> _YOUR GOAL_
Whenever a line in the data contains "will", show that line.

[[ SUPPLIED INFORMATION open ]]

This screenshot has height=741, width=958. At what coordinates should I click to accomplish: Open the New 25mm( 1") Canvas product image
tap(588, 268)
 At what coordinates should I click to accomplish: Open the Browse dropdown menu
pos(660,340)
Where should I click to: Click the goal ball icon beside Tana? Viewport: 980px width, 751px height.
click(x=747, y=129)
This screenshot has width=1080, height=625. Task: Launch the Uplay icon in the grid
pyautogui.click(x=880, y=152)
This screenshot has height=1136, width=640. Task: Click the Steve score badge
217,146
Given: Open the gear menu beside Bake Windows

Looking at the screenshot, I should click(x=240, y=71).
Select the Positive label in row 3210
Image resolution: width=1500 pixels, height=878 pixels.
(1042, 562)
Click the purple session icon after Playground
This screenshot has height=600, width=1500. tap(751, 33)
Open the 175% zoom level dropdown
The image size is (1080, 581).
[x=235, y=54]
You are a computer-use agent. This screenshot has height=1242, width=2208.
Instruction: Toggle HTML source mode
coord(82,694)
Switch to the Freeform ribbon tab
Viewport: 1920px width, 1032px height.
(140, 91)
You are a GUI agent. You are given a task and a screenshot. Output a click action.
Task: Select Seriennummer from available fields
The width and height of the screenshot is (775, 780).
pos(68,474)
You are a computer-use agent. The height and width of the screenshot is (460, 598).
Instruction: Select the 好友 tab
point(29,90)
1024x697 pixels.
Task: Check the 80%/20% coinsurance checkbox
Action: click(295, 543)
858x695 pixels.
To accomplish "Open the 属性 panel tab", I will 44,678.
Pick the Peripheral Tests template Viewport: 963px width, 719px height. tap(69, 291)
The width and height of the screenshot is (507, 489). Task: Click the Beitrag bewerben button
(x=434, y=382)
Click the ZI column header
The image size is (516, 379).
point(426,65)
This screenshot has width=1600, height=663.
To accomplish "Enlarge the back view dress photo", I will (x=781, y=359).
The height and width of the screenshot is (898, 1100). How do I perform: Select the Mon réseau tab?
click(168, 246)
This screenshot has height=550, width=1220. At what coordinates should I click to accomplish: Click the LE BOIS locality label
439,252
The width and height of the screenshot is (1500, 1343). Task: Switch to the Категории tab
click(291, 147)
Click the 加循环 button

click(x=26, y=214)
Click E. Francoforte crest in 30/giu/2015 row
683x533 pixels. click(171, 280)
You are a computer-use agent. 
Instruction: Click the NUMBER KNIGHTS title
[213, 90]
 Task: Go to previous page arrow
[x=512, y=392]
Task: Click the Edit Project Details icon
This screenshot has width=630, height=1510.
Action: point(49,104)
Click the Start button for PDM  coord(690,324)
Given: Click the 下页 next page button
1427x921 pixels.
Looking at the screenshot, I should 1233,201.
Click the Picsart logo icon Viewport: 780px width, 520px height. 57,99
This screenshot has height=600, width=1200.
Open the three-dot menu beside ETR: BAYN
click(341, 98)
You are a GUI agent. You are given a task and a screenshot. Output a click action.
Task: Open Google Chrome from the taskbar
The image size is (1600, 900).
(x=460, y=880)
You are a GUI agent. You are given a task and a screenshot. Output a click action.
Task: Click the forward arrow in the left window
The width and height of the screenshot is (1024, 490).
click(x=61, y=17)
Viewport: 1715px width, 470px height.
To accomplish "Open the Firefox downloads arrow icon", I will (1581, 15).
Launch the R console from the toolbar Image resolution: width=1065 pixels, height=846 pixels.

[[ SUPPLIED INFORMATION closed ]]

> _TASK RESPONSE_
To accomplish "Open the 属性 panel tab", I will 44,678.
To accomplish "Enlarge the back view dress photo", I will (x=781, y=359).
To accomplish "Open the Firefox downloads arrow icon", I will (1581, 15).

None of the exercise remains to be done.